━━━ Information shown

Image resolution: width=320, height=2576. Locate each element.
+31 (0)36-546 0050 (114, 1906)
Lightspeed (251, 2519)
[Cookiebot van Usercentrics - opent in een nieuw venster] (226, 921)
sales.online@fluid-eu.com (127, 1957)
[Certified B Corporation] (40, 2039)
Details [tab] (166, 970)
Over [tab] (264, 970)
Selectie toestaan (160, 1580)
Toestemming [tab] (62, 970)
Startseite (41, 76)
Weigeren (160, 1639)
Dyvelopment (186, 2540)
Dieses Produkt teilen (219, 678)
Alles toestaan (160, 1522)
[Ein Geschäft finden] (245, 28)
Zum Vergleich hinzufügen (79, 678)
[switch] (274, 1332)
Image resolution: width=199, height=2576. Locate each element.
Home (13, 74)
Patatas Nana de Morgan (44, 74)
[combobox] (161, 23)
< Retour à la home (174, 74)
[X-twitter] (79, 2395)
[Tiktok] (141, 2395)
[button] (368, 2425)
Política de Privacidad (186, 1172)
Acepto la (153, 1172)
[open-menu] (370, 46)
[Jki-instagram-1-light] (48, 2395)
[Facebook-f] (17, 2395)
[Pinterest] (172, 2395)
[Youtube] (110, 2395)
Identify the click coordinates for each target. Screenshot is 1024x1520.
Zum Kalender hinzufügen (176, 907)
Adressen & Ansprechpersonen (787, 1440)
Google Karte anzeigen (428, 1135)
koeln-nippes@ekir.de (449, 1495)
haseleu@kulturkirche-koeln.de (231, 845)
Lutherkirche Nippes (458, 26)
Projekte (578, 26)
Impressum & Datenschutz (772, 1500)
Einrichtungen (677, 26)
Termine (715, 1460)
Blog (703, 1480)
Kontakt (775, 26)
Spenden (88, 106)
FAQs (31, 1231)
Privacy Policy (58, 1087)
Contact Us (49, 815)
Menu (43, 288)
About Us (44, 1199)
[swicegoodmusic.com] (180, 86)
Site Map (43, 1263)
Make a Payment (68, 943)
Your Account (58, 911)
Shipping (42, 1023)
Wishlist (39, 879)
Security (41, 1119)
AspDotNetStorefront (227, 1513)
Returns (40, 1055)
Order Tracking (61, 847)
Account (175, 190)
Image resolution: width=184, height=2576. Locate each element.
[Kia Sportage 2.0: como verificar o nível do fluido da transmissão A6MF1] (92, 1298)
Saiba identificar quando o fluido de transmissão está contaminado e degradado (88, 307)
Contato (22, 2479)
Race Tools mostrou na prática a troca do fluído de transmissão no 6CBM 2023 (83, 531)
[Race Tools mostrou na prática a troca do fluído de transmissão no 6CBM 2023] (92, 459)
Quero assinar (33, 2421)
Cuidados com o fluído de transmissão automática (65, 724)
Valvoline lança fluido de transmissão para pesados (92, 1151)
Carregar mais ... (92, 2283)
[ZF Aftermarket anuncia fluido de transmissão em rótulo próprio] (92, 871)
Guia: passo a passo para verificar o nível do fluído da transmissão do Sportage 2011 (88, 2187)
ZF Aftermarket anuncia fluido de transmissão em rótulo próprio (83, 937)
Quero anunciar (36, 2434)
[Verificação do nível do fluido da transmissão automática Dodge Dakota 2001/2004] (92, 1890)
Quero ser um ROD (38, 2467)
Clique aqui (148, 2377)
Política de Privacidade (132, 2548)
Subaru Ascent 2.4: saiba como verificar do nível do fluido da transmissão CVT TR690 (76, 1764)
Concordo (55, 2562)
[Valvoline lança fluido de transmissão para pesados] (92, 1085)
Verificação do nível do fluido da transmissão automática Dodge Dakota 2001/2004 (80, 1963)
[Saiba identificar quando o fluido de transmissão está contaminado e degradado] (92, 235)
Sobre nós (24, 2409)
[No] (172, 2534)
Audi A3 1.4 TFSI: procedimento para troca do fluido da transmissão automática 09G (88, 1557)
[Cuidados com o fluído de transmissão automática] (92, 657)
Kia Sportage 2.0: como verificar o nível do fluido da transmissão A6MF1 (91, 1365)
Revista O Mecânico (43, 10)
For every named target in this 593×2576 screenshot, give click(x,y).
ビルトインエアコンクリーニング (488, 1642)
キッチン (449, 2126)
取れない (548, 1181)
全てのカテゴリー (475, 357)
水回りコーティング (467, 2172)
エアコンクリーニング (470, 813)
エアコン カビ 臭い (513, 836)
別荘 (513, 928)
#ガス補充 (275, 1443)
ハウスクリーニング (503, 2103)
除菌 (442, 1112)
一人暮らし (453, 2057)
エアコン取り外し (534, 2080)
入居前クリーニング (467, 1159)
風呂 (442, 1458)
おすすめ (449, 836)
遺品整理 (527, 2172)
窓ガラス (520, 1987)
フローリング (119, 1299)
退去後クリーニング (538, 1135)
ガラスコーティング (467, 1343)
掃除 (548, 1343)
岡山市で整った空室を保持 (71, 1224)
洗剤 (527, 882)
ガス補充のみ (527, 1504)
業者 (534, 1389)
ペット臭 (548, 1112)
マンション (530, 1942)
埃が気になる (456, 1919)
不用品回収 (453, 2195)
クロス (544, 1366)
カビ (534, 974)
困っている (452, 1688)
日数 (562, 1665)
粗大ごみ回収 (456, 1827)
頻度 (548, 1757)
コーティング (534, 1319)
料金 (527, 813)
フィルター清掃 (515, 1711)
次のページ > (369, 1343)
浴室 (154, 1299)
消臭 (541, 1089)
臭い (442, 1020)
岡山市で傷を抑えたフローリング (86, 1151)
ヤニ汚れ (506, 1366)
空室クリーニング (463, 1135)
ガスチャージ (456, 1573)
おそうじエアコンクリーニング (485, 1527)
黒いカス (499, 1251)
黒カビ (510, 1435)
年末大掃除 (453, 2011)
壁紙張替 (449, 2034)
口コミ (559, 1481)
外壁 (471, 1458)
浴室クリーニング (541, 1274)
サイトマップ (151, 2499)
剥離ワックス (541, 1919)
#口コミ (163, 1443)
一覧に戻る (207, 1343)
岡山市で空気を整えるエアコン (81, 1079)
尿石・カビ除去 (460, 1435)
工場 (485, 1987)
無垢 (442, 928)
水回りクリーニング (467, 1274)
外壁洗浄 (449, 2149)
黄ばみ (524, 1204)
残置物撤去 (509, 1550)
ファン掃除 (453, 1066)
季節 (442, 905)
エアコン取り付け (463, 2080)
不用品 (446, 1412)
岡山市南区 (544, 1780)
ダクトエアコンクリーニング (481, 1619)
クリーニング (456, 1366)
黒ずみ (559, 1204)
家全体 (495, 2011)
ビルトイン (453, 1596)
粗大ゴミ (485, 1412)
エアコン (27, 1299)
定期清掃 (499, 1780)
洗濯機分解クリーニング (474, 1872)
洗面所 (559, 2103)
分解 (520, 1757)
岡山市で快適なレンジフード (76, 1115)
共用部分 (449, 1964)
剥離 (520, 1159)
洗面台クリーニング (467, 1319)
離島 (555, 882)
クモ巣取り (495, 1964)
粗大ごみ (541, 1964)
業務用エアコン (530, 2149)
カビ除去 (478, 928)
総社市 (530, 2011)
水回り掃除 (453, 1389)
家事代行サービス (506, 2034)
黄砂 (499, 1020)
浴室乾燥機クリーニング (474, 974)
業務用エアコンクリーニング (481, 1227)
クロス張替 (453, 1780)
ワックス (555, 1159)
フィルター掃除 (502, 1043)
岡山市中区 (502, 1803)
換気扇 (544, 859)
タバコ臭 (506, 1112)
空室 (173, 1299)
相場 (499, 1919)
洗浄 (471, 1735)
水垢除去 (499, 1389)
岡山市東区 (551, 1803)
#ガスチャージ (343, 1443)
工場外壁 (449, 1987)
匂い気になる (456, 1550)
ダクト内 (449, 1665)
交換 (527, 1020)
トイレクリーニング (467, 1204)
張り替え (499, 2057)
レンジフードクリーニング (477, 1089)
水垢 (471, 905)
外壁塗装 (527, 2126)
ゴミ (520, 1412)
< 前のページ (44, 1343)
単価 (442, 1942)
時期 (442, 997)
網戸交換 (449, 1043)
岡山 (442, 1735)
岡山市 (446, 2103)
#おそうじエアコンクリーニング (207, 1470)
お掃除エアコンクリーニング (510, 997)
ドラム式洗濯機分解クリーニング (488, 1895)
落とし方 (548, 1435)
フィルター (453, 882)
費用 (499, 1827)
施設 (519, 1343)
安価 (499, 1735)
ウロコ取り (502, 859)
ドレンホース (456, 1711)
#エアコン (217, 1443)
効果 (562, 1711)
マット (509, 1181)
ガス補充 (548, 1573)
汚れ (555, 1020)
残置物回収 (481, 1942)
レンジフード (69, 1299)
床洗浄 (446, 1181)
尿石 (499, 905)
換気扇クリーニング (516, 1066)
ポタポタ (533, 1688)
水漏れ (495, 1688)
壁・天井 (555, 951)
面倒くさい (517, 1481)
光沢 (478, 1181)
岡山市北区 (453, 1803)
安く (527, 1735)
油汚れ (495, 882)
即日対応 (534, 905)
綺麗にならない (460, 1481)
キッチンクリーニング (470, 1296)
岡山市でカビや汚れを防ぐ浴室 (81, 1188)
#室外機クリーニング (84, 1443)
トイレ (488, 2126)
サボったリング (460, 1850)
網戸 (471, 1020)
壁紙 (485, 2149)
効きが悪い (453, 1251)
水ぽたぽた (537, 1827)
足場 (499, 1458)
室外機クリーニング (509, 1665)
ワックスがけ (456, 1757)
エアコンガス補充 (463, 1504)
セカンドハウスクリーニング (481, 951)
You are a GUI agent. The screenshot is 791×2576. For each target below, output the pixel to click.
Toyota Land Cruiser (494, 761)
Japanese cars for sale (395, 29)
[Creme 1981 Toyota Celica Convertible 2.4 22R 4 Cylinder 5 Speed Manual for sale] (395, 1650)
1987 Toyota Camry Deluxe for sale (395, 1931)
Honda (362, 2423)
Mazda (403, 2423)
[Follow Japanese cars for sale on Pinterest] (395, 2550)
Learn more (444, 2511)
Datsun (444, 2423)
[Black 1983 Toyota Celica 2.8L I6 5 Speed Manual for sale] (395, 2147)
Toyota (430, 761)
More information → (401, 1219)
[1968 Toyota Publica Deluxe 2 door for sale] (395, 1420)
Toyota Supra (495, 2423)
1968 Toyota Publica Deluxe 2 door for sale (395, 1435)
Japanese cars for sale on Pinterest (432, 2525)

━━━━━━

▸ Exercise description
Find how many lines in the material above contain "rótulo", and answer with that number only.

▸ Reply
2